Aux origines du drame syrien 1918-2013
Aux origines du drame syrien 1918-2013
La « mosaïque syrienne » offre une illustration impressionnante de l’« Orient compliqué » évoqué par le général de Gaulle. La notion d’État implique normalement un territoire délimité par des frontières clairement tracées, une population relativement homogène imprégnée d’une culture voire d’une religion dominante, des institutions admises. Rien de tout cela dans le panorama décrit ici par Xavier Baron qui, sans remonter à Palmyre et à la reine Zénobie, parcourt en 26 courts chapitres un siècle d’agitation et de violence.

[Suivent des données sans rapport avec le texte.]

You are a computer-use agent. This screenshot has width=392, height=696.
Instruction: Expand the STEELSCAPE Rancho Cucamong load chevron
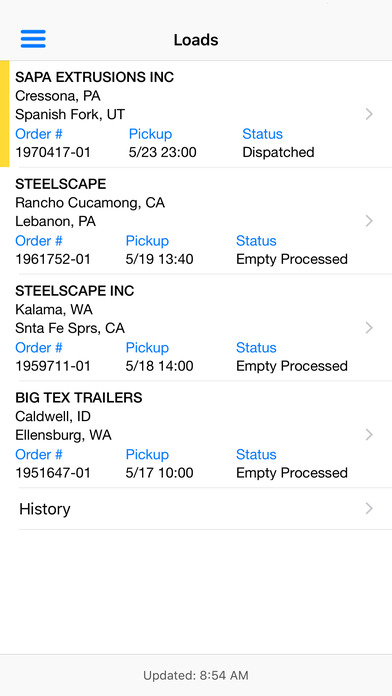(369, 221)
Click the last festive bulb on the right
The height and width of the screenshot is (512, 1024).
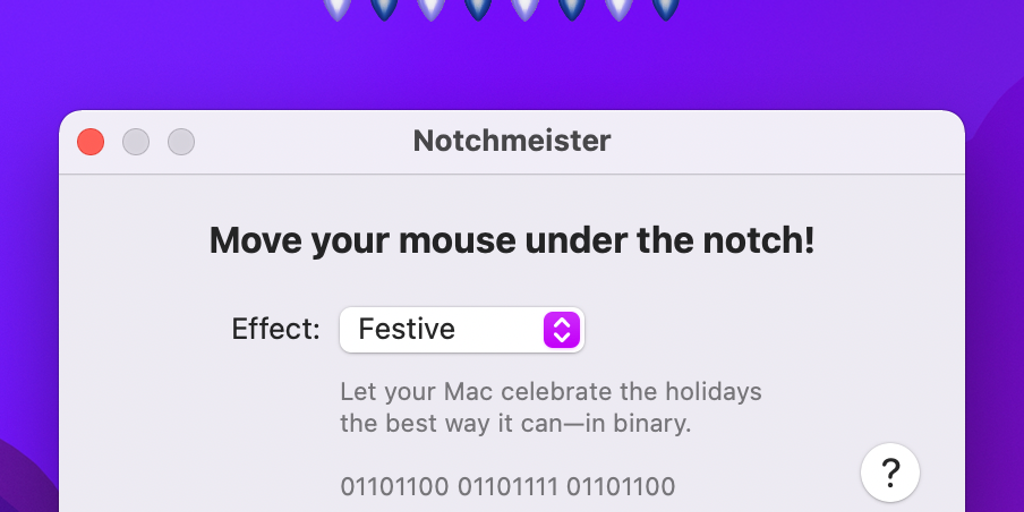666,8
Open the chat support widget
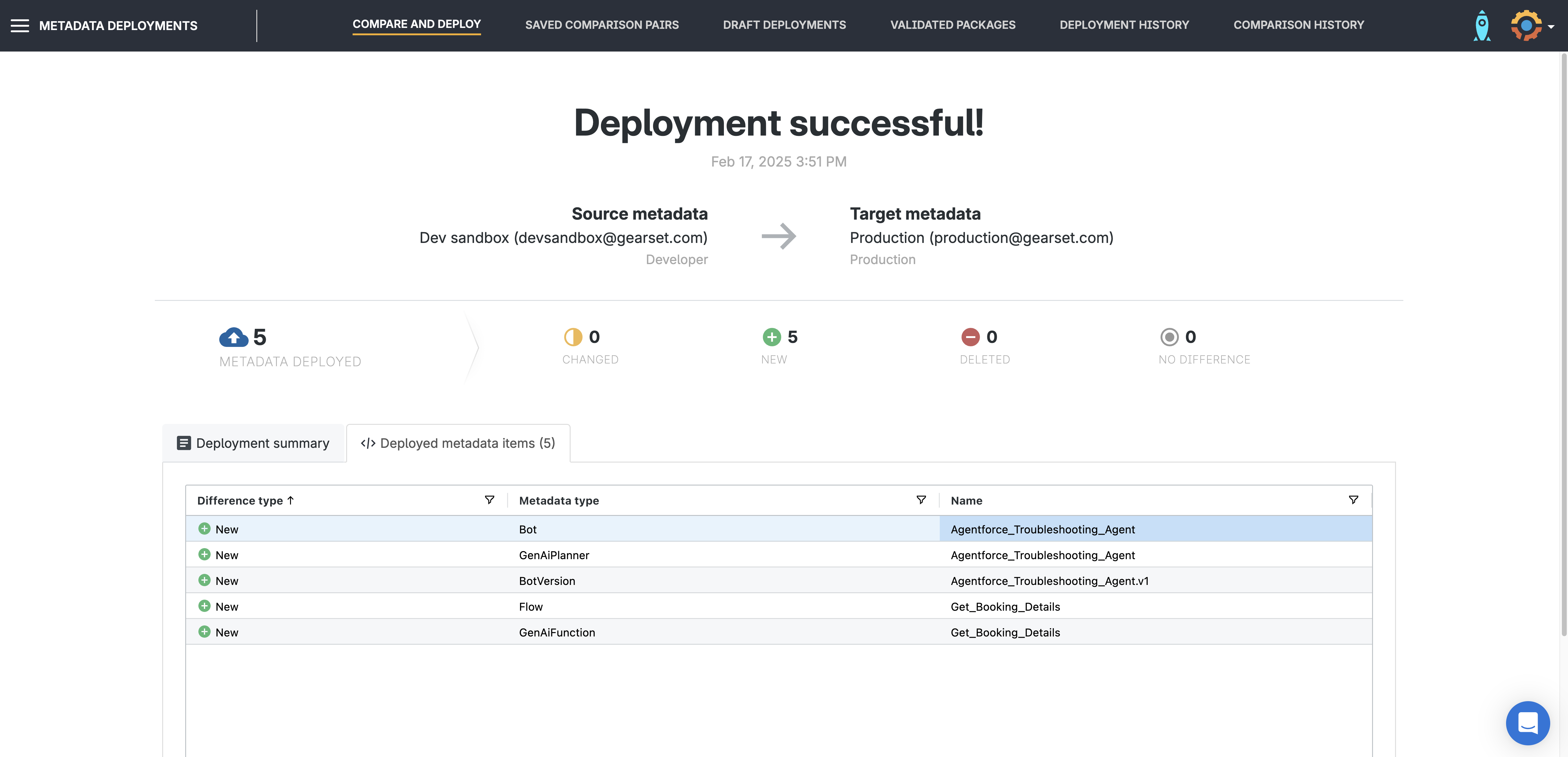 point(1527,723)
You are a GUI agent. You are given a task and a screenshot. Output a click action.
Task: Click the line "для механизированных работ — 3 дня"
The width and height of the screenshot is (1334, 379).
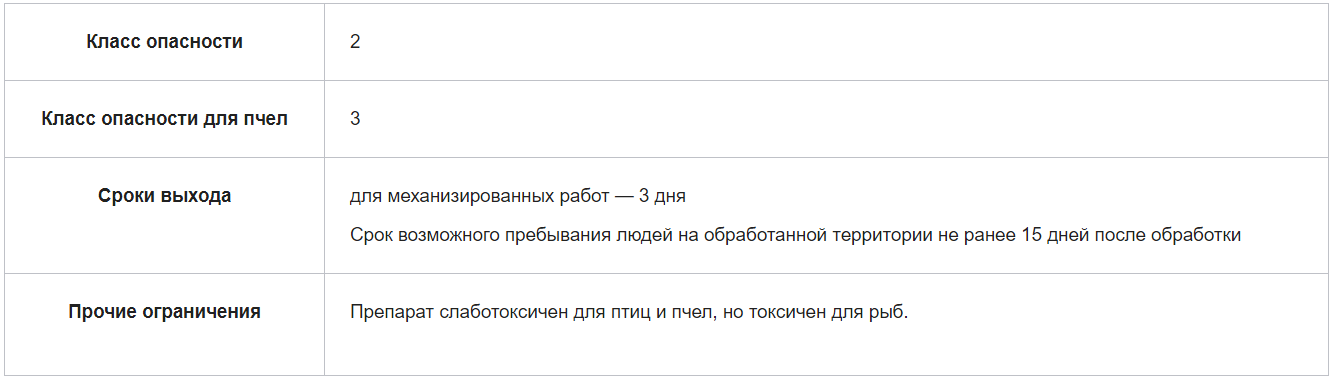tap(518, 196)
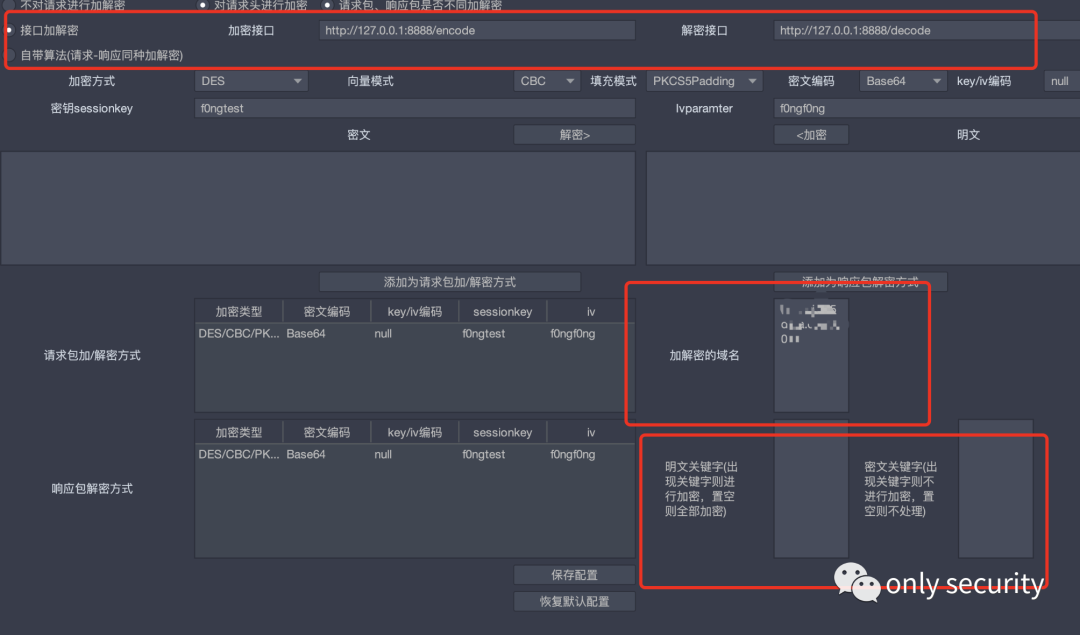
Task: Click the 明文关键字 keyword list box
Action: coord(810,488)

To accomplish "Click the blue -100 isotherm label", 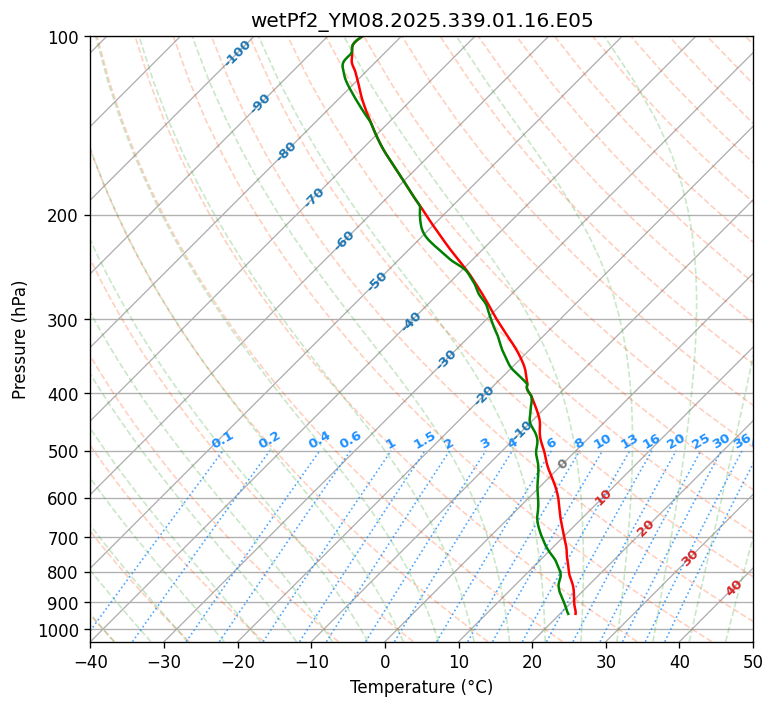I will [237, 53].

Les suites de la Première Guerre mondiale, la disparition de la tutelle ottomane et la rivalité entre les alliés suscitèrent (ou ressuscitèrent !) un climat de violence et un véritable « découpage » du pays. L’officier de liaison britannique auprès du commandement français à Beyrouth est décrit par Pierre Benoit comme un de ces sujets de sa Majesté « à qui la seule idée du drapeau bleu-blanc-rouge hissé sur un fortin de la brousse africaine ou de la steppe asiatique donne aussitôt une crise de nerfs ». Les responsables français, civils et militaires, souvent de haut vol comme Gouraud, défilent au gré de la politique parisienne. Catroux, Gamelin, Weygand passent en même temps que des officiers au rang modeste mais à la forte personnalité comme le capitaine Carbillet et tout cela débouche sur le combat fratricide de 1941. Par la suite, l’instabilité a régné dans cette pauvre Syrie qui a vu se succéder « onze chefs d’État en vingt et un ans » parvenant au pouvoir de façon musclée, qui a perdu le Golan à l’issue de guerres malheureuses et connu l’épisode peu convaincant de la République arabe unie.

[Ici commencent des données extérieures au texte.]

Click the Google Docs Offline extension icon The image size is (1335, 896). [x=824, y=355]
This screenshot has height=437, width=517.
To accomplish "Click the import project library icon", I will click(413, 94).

On lira avec intérêt la formation d’un « triangle du pouvoir » qui va s’imposer par la conjonction de trois éléments : les Alaouites, l’armée et le Baas, « mouvement singulier qui échappe au schéma traditionnel des partis politiques ». Hafez el-Assad, « réfléchi, sérieux, déterminé et inflexible », a fondé pendant trente années de pouvoir absolu une sorte de république héréditaire marquée par un contrôle étroit de l’ensemble de la société et une répression impitoyable des opposants. Mais voici qu’après la mort de Bassel, le fils aîné, la succession passe au modeste étudiant occidentalisé qui peut apparaître comme un « néophyte facilement influençable » risquant de devenir un « Président par défaut ». Il s’avère bien vite que le « printemps de Damas » ne relèvera pas du modèle observé ailleurs.

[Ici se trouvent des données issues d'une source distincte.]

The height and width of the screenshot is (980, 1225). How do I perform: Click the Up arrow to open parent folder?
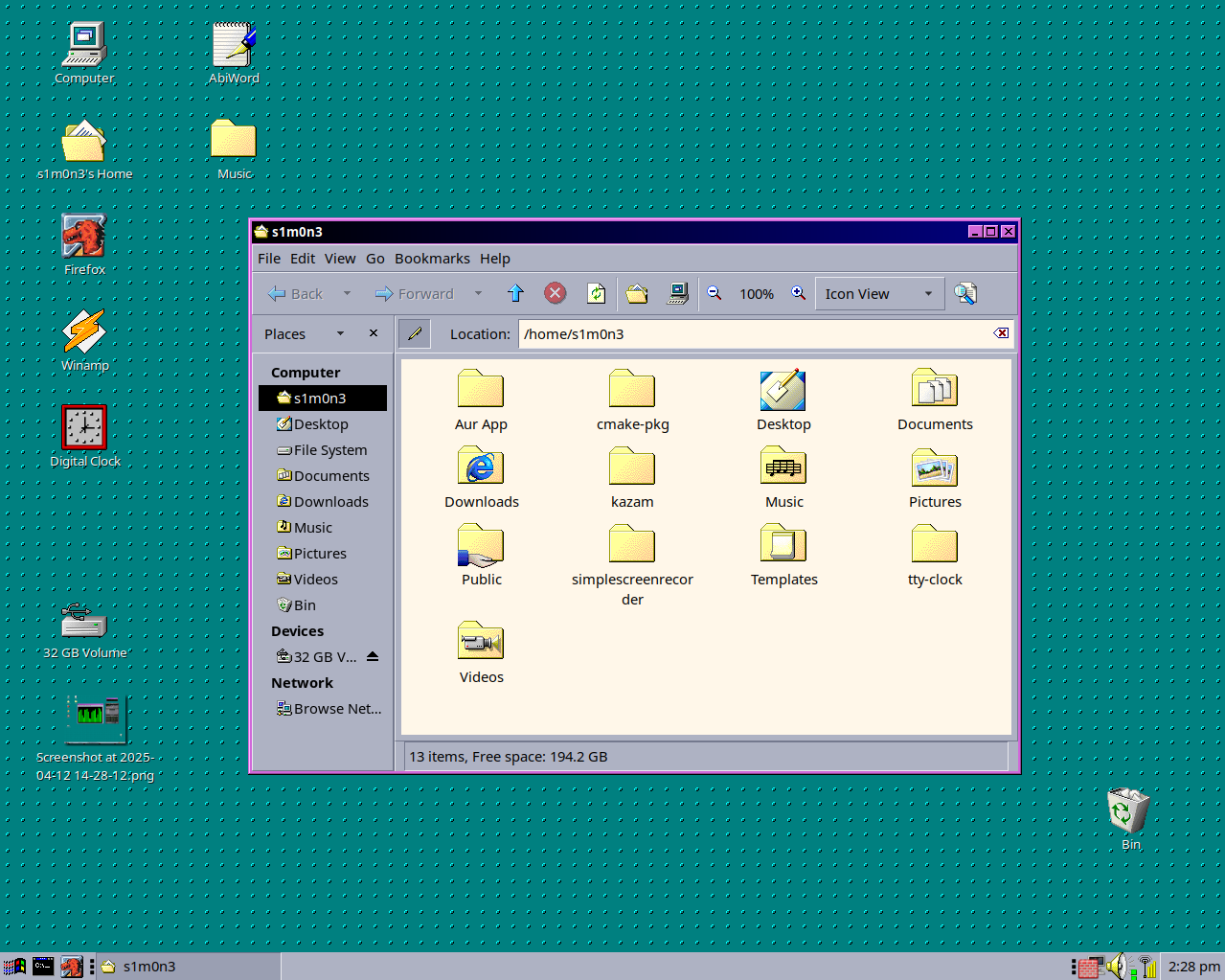[515, 294]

L’auteur se garde bien ici de prolonger son exposé parfaitement clair et documenté par des prévisions hasardeuses. Il ne voit « aucun espoir de solution rapide ». Les prises de position enregistrées en Occident n’empêchent pas l’armée de Bassar el-Assad de lui rester fidèle jusqu’à présent (malgré quelques « fissures ») ; les rebelles sont peut-être sympathiques mais ne sont pas forcément des démocrates vertueux immunisés du danger islamiste ; ils sont loin d’être capables d’obtenir un gage analogue à ce que fut Benghazi pour les opposants libyens. Enfin, Poutine a son mot à dire, on le sait.
Remercions donc Xavier Baron, très modérément optimiste, de nous livrer un constat aussi clair que possible d’une situation complexe à l’instant d’aujourd’hui, sachant qu’elle peut évoluer avec une rapidité et une violence qui sont habituelles dans ce pays.